# Introduction
This notebook contains the code enabling transformation of an OCEL 2.0 log file to tEKG in live mode.

In [1]:
import time

In [2]:
import pm4py
import pandas as pd
import numpy as np
from datetime import datetime
from itertools import product
from neo4j import GraphDatabase

# Setup 
This section sets the initial variables and sets the environment.

In [3]:
# The notebook is set to transform the running example. 
# To transform other logs, you only need to set the log name properly using the experiment_name variable. It works if the log is in jsonocel format. 
# If your log is in another format, please refine the file_path variable. In this case, you also need to modify the pm4py.read.read_ocel2_json function in the next block to use the correct PM4Py function to read the correct format.

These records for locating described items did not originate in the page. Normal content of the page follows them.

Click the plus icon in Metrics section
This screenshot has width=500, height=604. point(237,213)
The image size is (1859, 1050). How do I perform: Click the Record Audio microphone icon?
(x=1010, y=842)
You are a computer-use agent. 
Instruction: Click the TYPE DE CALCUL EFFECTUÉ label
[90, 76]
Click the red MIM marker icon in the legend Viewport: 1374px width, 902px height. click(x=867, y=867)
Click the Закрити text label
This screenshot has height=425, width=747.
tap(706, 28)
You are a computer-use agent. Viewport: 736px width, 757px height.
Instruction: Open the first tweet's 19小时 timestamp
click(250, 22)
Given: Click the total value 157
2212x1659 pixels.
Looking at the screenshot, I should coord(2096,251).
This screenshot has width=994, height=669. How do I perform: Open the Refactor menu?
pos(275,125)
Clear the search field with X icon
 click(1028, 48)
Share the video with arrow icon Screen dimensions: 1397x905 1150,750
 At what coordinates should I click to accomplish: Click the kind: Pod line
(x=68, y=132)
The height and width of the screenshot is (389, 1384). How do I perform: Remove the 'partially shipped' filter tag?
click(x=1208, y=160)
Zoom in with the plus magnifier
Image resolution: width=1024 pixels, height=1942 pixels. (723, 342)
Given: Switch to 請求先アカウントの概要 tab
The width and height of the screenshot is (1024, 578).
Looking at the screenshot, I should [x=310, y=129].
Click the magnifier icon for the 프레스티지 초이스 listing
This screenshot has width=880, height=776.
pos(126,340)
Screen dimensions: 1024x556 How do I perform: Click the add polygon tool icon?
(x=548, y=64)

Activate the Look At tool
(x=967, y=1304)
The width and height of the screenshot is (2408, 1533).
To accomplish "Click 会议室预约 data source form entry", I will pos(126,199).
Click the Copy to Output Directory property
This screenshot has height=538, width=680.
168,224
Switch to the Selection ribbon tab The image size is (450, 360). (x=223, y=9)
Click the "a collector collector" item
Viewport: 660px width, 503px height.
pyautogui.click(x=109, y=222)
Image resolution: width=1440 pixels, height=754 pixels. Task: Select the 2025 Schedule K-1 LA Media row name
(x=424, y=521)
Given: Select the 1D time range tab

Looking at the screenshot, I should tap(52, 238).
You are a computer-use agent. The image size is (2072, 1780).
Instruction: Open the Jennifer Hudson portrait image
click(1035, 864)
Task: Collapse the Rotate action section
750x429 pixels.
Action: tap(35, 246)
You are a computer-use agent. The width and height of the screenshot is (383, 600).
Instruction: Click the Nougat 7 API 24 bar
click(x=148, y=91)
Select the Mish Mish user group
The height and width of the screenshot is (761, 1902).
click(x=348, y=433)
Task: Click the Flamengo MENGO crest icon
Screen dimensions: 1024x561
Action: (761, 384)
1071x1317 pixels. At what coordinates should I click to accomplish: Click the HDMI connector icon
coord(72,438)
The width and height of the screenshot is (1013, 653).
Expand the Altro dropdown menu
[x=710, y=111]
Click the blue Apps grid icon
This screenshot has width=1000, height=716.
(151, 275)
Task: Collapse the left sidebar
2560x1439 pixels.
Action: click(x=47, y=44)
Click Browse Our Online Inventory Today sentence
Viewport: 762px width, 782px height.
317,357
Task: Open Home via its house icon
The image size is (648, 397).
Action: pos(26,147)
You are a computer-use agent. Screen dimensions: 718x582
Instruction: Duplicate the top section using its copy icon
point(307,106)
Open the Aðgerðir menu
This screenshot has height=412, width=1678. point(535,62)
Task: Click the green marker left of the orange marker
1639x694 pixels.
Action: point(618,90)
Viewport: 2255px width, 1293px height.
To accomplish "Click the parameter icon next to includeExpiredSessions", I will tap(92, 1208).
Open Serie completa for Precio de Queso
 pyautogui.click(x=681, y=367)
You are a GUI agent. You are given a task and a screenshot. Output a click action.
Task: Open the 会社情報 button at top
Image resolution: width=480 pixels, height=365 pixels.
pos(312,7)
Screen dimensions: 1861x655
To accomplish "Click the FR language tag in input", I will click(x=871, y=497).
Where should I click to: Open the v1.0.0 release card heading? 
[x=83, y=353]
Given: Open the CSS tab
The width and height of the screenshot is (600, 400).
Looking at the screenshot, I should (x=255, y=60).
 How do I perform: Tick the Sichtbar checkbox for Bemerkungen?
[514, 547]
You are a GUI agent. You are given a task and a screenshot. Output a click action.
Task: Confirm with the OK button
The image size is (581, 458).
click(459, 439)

experiment_name = 'runningExample-course'
file_path = './ocel2/'+experiment_name+'.jsonocel'
experiment_path = './experiments/live_'+experiment_name+'.json'

In [4]:
# legend
# -------------------------------------------------------------------------------------------------
# Any number corresponds to the algorithm 1 line number in the paper
# The section within [] is within the loop given by the number before the open bracket.
# The section within () is within the if statement given by the number before the open parenthesis.

lbl_log = 'LOG'
lbl_class = 'CLASS'
lbl_event = 'EVENT'
lbl_entity =  'ENTITY'
lbl_snapshot = 'SNAPSHOT'
lbl_derived = 'DERIVED'
lbl_has = 'HAS'
lbl_observed = 'OBSERVED'
lbl_rel = 'REL'
lbl_corr='CORR'
lbl_df = 'DF'

lbl_meta_node_log = 'node:Log'  # lines 4-6
lbl_meta_node_class = 'node:Class' # lines 7-9
lbl_meta_node_event = 'node:Event' # lines 10[11-12]
lbl_meta_node_entity = 'node:Entity' # lines 15[16-17]
lbl_meta_node_snapshot = 'node:Snapshot' # lines 15[18,19[20-21]]

# lbl_meta_node_reified = 'node:Reified' # lines 34[35-37] includes the two following
lbl_meta_node_entity_reified = 'node:Reified_Entity' 
lbl_meta_node_snapshot_reified = 'node:Reified_Snapshot'

lbl_meta_rel_log_has_event = 'rel:has' #lines 10[13]
lbl_meta_rel_event_observed_class = 'rel:observed' #lines 10[14]
lbl_meta_rel_entity_snapshot_snapshot = 'rel:snapshot'  # lines 15[18,19[22]]
lbl_meta_rel_snapshot_rel_update_snapshot = 'rel:rel:SnapshotUpdate'  # lines 15[18,23[24(25)]]
lbl_meta_rel_entity_rel_entity = 'rel:rel:Entity' # lines 27[28]
lbl_meta_rel_snapshot_rel_snapshot = 'rel:rel:Snapshot' # lines 27[29[30,31[32(33)]]]

lbl_meta_rel_derived = 'rel:derived' # lines 34[38-39]


lbl_meta_rel_event_corr = 'rel:corr' # 
lbl_meta_rel_event_corr_entity = 'rel:corr:Entity' # lines 40[41]
lbl_meta_rel_event_corr_entity_reified = 'rel:corr:ReifiedEntity' # lines 40[42[43]]

lbl_meta_rel_event_corr_snapshot  = 'rel:corr:Snapshot' # lines 40[44,45[46(47)]]
lbl_meta_rel_event_corr_snapshot_reified  ='rel:corr:ReifiedSnapshot' # lines 40[44,45[46(48[49])]]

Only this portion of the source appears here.